From the records below, return every line containing the word "pour".
====== DATA ======
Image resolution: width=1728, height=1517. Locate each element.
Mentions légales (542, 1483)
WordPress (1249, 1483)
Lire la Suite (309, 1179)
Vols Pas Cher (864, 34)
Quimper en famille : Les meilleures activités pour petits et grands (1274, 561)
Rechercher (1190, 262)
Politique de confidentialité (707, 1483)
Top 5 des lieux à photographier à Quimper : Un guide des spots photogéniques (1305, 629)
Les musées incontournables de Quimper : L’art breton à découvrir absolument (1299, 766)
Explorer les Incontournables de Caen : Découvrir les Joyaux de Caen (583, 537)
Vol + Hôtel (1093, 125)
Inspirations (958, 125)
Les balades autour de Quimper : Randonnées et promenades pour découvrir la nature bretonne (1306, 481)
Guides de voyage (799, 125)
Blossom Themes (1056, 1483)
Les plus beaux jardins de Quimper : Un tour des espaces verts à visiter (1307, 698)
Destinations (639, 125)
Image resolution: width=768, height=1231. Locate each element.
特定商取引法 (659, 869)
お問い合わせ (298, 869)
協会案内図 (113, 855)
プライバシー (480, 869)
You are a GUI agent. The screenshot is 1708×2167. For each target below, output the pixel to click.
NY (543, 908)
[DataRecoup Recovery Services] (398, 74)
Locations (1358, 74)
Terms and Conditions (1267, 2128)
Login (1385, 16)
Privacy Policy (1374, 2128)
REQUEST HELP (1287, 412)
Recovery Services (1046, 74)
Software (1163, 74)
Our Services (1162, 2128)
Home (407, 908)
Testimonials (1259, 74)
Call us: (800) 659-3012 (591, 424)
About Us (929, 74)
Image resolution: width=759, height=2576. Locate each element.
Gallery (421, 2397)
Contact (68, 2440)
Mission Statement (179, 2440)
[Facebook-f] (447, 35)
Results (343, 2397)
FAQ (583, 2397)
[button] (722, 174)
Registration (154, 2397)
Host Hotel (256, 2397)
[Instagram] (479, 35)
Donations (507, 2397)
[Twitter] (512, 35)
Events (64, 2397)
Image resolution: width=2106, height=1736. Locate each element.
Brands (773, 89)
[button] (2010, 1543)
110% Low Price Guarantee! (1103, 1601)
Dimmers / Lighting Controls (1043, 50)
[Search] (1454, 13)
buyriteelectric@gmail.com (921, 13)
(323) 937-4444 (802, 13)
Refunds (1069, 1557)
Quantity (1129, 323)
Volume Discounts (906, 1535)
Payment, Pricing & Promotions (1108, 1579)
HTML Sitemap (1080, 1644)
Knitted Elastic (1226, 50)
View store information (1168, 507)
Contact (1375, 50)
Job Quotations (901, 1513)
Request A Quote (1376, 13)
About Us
======
▶ **YOUR SOLUTION**
Quimper en famille : Les meilleures activités pour petits et grands (1274, 561)
Les balades autour de Quimper : Randonnées et promenades pour découvrir la nature bretonne (1306, 481)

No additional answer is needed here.